-- Task to complete --
Please restate, exactly as they appear, only the lines from the one that contains "The height and" to the final line of the entries, with no pictures.

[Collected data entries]
◆ ◆ ◆ ◆ ◆
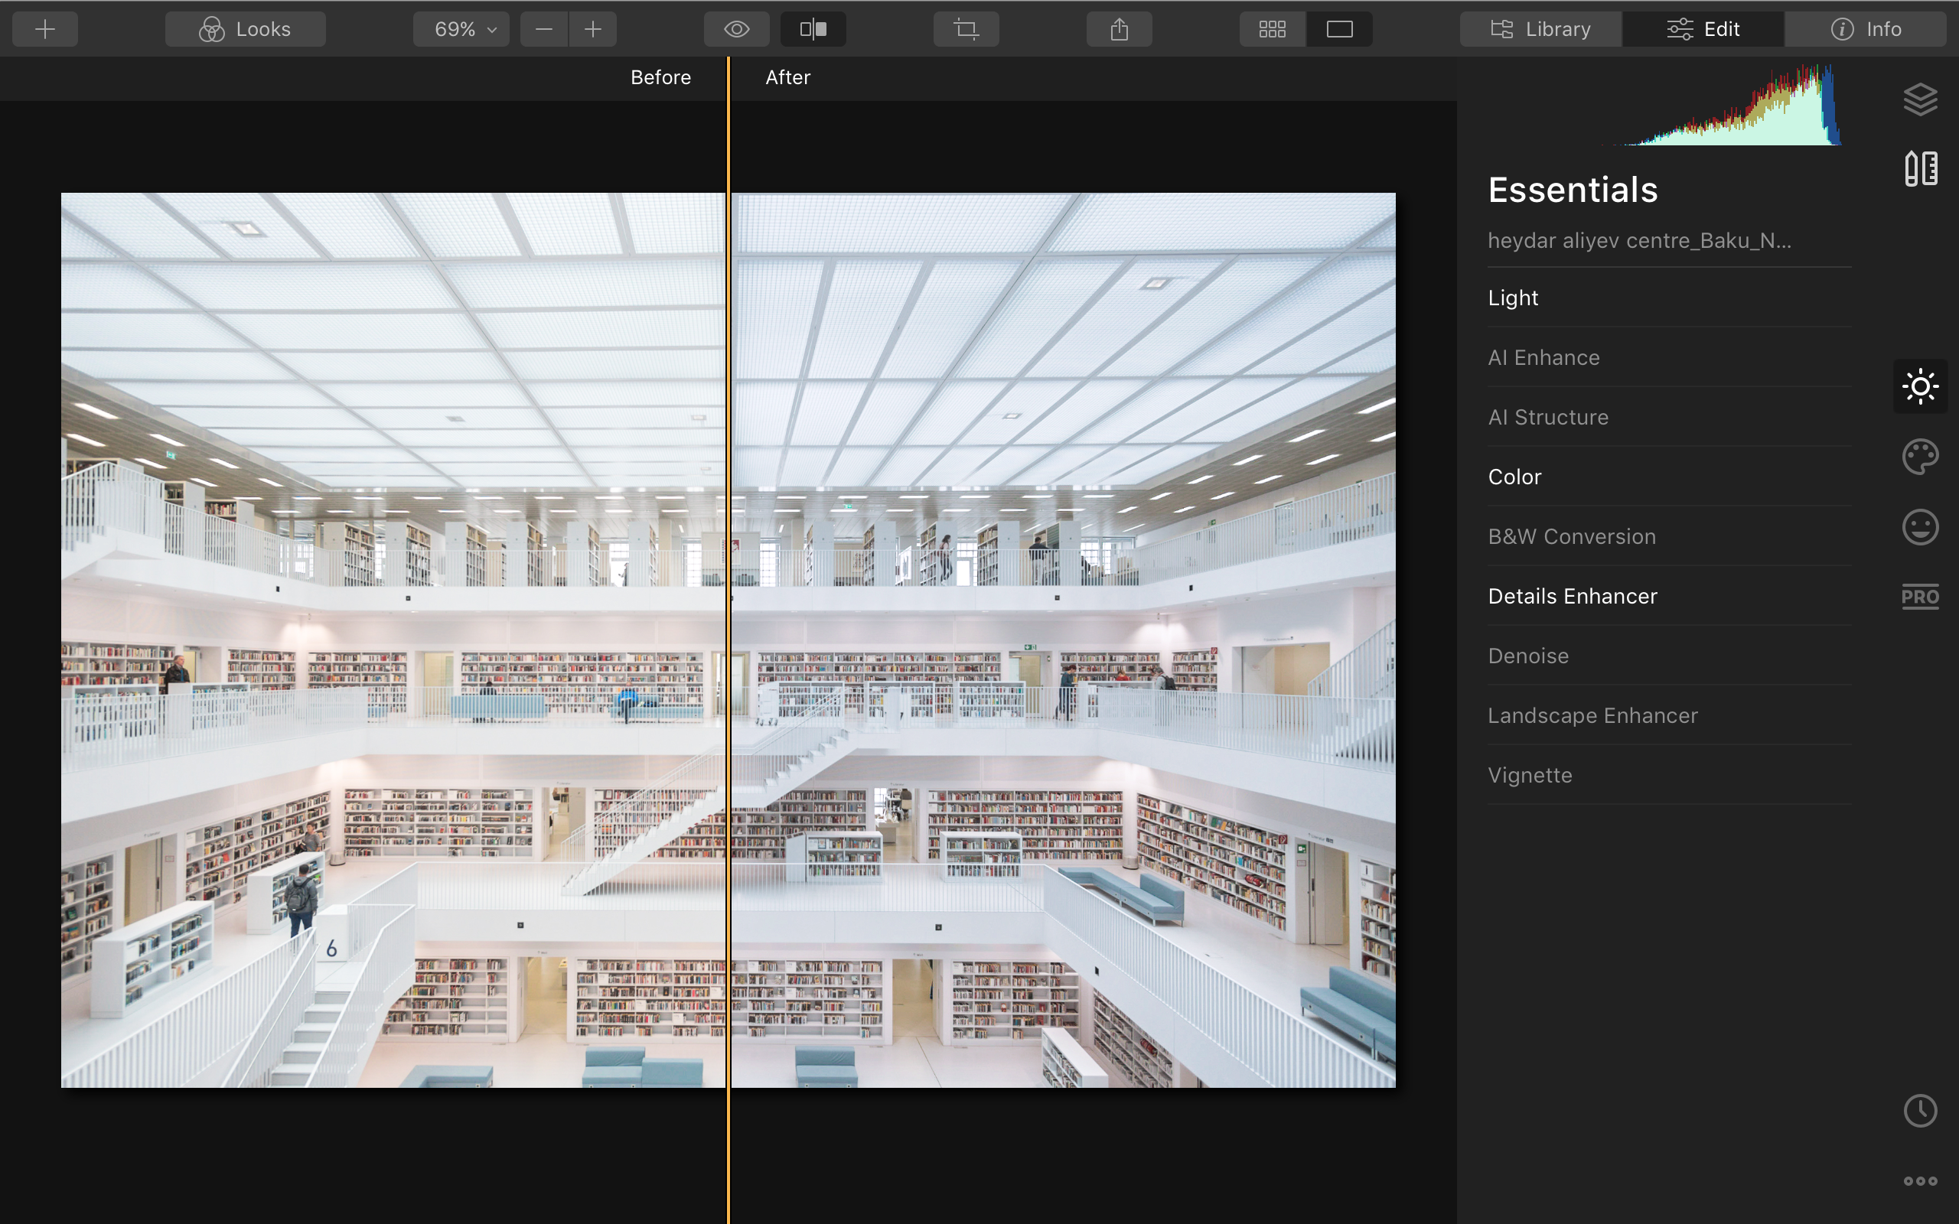Toggle the eye quick preview button
This screenshot has height=1224, width=1959.
pyautogui.click(x=736, y=29)
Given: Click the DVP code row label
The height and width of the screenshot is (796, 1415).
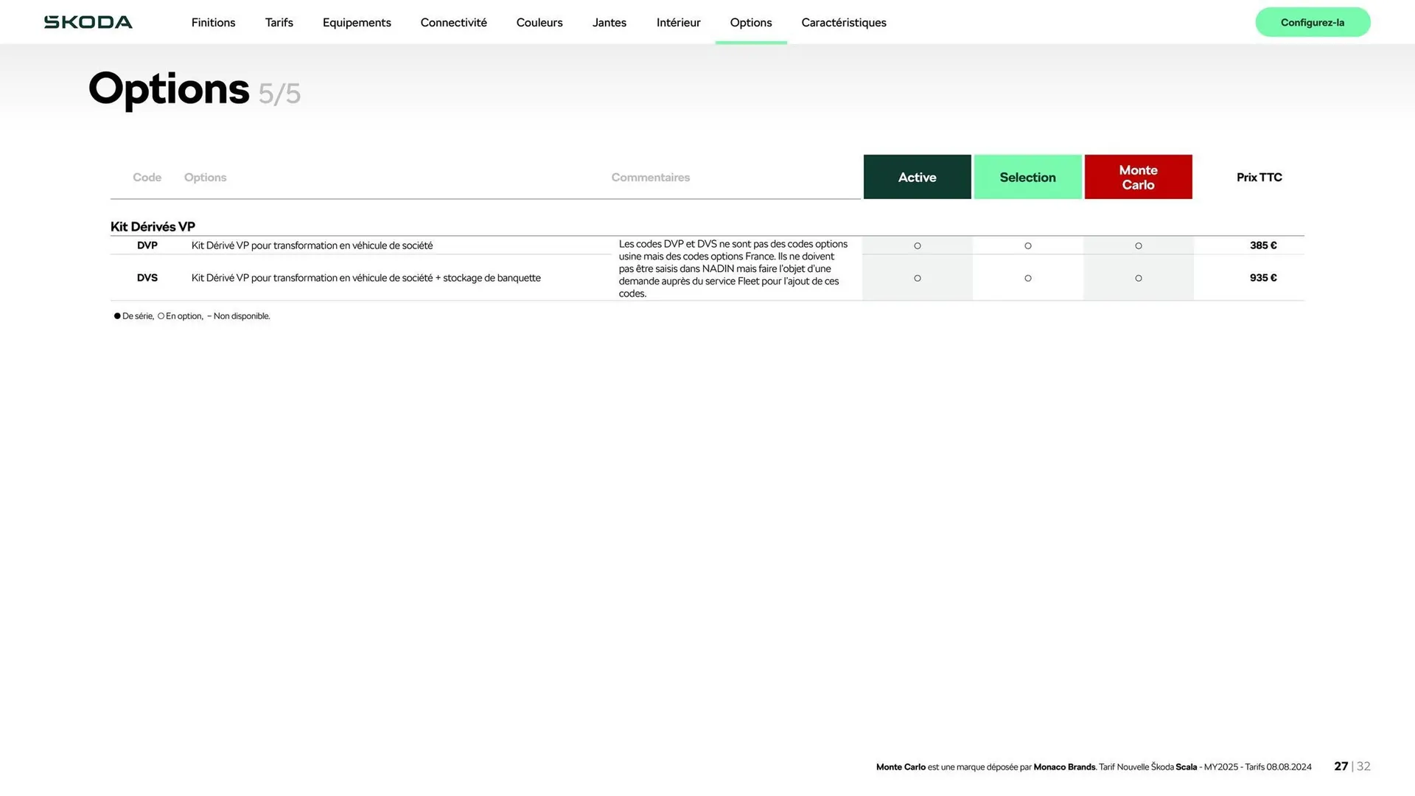Looking at the screenshot, I should (x=147, y=245).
◆ ◆ ◆ ◆ ◆
-- Result below --
The height and width of the screenshot is (796, 1415).
Looking at the screenshot, I should (x=147, y=245).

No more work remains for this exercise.